Wenn sie aber auf Raub ausgingen, fanden sich die Brüder immer wieder zusammen und zogen hinunter ins Lenninger Tal, durch das eine wichtige Handelsstraße führte. Dort verbargen sie sich, brachen aus ihren Verstecken hervor, wenn ein Handelszug nahte, rissen die Knechte vom Wagen, erschlugen und erstachen, was sich wehrte, und brachten die Beute in ihre Felsennester. Die Kaufherren warfen sie in die Burgverliese, wo sie ausharren mussten, bis ihre Angehörigen hohe Lösegelder zahlten. Und konnten diese nicht die geforderte Summe aufbringen, mussten die Gefangenen bis an ihr Lebensende im Kerker schmachten.
Auch die Bauern litten unter der Willkür und Habsucht der Söhne. Oft mussten sie fronen und hatten kaum Zeit, die eigenen Felder zu bestellen. Und brachten sie dann doch ihre Ernte ein, so forderten die Herren den Zehnten und sogar noch mehr, als ihnen nach den Gesetzen zustand. Am härtesten und grausamsten war der Jüngste, der auf dem Diepoldsfelsen hauste, und die Leute fürchteten ihn am meisten. Man nannte ihn und seine Burg deshalb den Rauber. Sogar seine eigene Mutter bestahl er.
Sibylle mühte sich, das von den Söhnen begangene Unrecht gutzumachen, als aber am Ende niemand mehr wagte, offen zu ihr zu kommen, beschloss sie, ihre Heimat zu verlassen. Eines Abends fuhr sie mit einem goldenen Wagen, den zwei Wildkatzen zogen, zum Felsentor hinaus. Ihre langen roten Haare flatterten im Wind und sprühten Funken. Quer über die Lenninger Talaue lenkte sie den Wagen hinüber nach Beuren, und dort auf einem Hügel wurde sie zum letzten Mal gesehen. Seitdem heißt der Ort "Sibyllenkappel".
Selbst bei ihrem Auszug beschenkte sie die Menschen: Heute noch ist ihre Wagenspur zu erkennen, denn dort, wo sie entlangfuhr, trägt das Korn reichere Frucht, und sogar das Laub der Bäume und Weinreben ist dunkler und üppiger als andernorts.
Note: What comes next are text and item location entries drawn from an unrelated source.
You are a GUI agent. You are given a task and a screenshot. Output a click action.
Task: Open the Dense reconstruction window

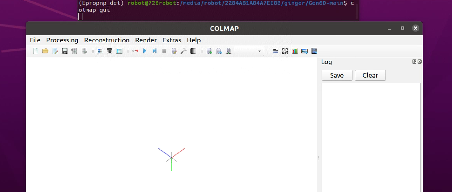click(x=193, y=51)
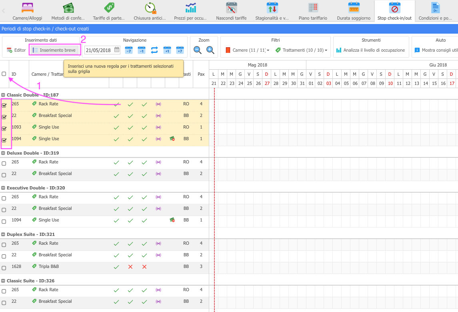Open the Piano tariffario tab

click(313, 11)
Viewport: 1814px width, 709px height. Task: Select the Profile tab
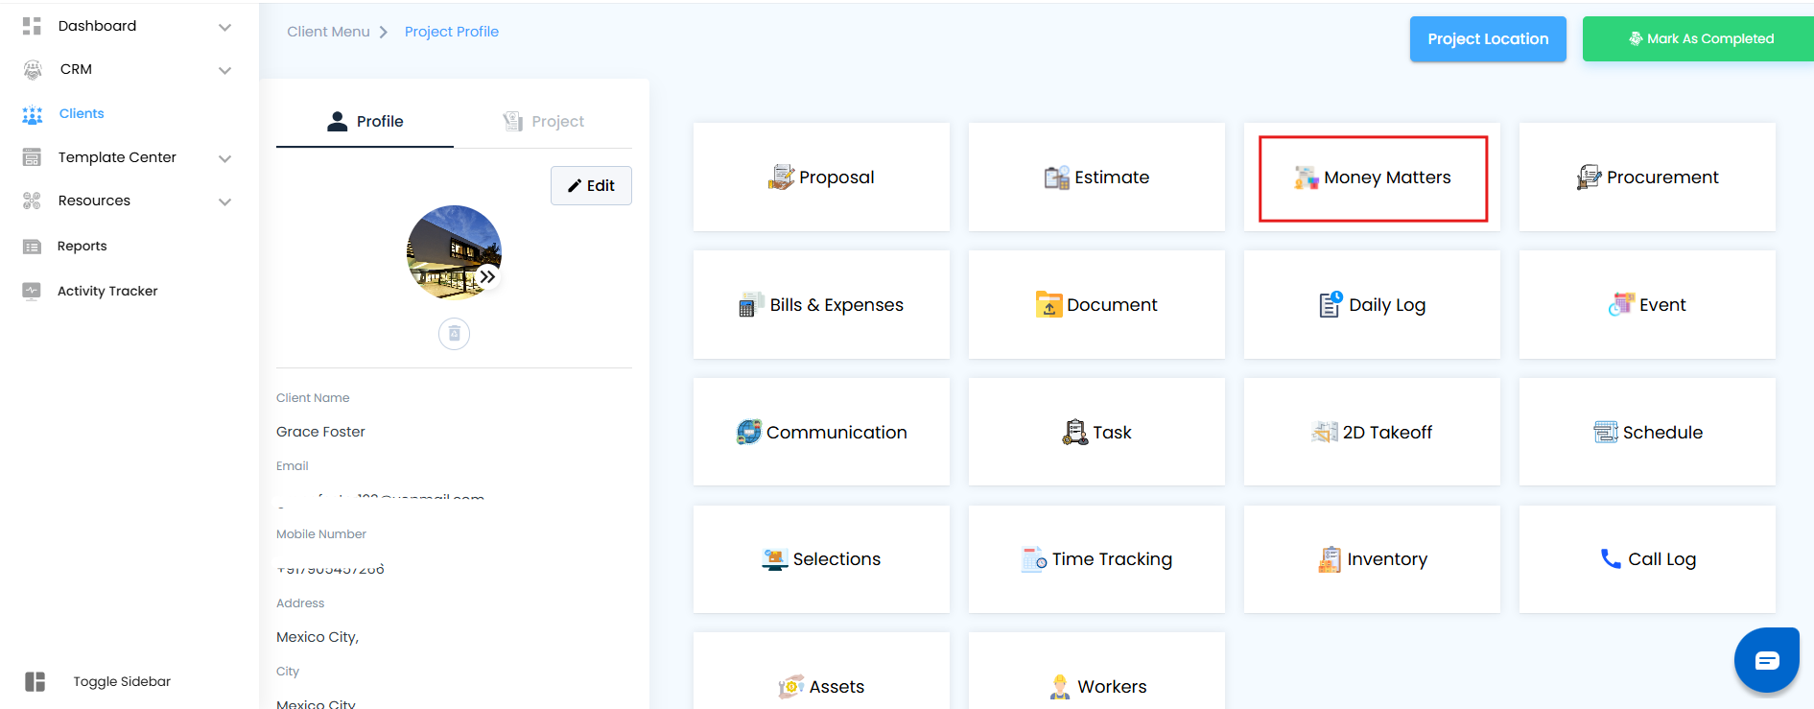pyautogui.click(x=365, y=122)
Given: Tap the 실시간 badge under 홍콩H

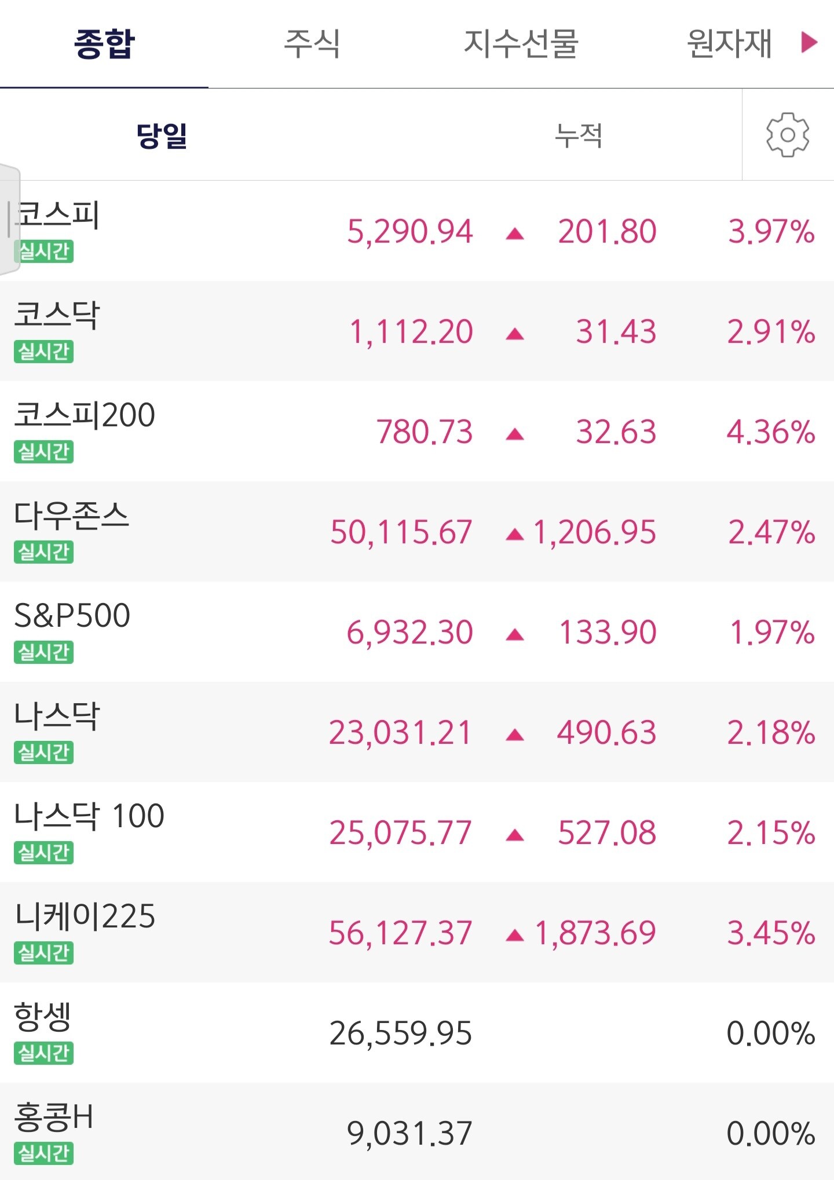Looking at the screenshot, I should coord(44,1153).
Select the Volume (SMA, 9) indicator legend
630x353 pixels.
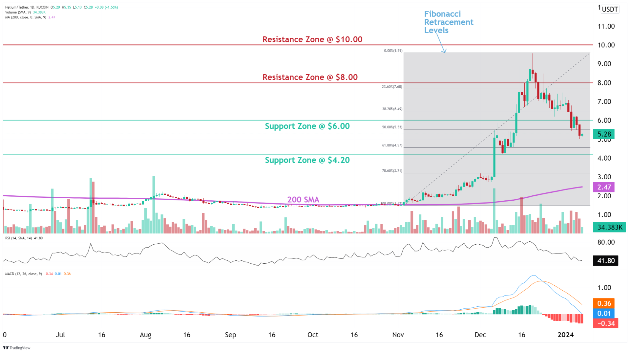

Wie ihre Söhne endeten, weiß niemand. Vielleicht haben sich die Unterdrückten eines Tages zusammengetan und die Raubnester ausgehoben, denn heute zeugen nur noch Mauerreste von den einst so gefürchteten Burgen."
Soweit die Sage. Das mit der Burg Teck stimmt nicht so ganz - Sie können dort heute wieder essen und trinken gehen. Auf dem Berg wachsen sehr seltene Blumen, und die Wagenspur gibt es tatsächlich: Wissenschaftler vermuten, dass dort zur Römerzeit der Abfall hingeworfen wurde und deshalb die Vegetation reicher ist. Die Struktur der Geschichte erinnert an den Auszug der Frau Holle (also den Übergang von matriarchalischen in patriarchalische Strukturen), siehe dazu auch das Holle-Buch von Heide Göttner-Abendroth im Märchen-Mythenshop (http://www.holleland.de/content/goettner-abendroth-frau-holle-und-das-fe...). Verquickt werden in der Sage verschiedene Zeitebenen, denn zur Zeit der römische "Wagenspuren" gab es natürlich noch keine mittelatlerlichen Raubritterburgen…
Der Sagentext ist von mir stark überarbeitet und entkitscht. Das Original finden Sie in: Manfred Wetzel, Vom Mummelsee zur Weibertreu. Die schönsten Sagen aus Baden-Württemberg. Konrad Theiss Verlag, Stuttgart 1988, 1997.